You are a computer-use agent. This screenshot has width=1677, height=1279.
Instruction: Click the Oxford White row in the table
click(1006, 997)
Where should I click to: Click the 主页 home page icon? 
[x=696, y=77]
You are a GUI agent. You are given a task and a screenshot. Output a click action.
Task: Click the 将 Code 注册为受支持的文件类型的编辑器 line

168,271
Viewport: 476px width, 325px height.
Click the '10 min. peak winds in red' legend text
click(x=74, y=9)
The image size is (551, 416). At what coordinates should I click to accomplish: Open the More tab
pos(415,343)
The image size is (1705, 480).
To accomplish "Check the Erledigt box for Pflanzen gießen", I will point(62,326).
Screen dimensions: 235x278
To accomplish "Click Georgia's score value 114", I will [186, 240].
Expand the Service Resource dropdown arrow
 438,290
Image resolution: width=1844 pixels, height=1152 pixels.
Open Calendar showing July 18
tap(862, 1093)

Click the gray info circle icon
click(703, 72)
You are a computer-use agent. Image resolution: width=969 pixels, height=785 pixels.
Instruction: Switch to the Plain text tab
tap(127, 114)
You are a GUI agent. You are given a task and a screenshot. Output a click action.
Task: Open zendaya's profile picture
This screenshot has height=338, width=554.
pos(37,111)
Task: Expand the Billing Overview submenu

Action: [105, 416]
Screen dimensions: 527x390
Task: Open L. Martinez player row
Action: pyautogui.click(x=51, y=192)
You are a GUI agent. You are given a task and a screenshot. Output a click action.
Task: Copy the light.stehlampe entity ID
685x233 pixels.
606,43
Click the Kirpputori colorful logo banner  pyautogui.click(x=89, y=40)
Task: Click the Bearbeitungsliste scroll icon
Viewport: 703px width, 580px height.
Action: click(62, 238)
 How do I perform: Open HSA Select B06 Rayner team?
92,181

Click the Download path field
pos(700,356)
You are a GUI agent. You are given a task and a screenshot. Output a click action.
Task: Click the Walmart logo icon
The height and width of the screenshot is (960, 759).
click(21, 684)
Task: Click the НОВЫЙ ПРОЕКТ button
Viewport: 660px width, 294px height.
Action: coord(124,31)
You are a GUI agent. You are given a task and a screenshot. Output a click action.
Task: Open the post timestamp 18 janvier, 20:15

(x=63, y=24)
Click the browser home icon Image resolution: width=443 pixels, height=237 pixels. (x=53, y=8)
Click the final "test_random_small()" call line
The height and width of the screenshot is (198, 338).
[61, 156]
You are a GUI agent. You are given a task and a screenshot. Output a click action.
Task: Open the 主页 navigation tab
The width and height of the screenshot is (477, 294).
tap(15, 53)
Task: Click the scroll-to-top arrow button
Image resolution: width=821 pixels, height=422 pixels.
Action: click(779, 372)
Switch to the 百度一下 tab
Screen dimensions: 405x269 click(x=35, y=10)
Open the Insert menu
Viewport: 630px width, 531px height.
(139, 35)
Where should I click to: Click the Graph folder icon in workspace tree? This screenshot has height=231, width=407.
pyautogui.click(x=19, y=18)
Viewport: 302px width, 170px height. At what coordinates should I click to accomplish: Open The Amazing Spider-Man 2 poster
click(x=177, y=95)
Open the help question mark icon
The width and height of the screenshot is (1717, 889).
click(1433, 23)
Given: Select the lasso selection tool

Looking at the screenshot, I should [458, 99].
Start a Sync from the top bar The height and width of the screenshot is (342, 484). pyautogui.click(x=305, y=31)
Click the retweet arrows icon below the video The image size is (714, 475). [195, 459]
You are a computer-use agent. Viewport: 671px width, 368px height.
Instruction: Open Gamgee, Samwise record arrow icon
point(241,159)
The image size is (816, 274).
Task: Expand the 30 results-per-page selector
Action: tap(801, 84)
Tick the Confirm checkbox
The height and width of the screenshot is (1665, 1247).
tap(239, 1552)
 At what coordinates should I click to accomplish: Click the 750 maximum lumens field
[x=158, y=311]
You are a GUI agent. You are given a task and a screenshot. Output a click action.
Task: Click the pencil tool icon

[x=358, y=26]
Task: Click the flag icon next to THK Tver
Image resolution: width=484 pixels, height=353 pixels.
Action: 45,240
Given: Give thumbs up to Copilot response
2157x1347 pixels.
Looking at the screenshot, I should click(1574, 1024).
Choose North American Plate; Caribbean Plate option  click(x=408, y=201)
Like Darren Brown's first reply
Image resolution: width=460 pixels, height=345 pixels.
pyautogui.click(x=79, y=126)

▸ **Ziel der Übung**
Welche Zeilen stehen in den Einträgen oben ab der Zeile mit „Task: Click the flag icon next to THK Tver“ bis einschließlich der Zeile mit „Looking at the screenshot, I should click(1574, 1024).“? Zieh genau diese Zeilen heraus und gib sie wortgetreu wieder.

▸ **Lösung der Aufgabe**
Task: Click the flag icon next to THK Tver
Image resolution: width=484 pixels, height=353 pixels.
Action: 45,240
Given: Give thumbs up to Copilot response
2157x1347 pixels.
Looking at the screenshot, I should click(1574, 1024).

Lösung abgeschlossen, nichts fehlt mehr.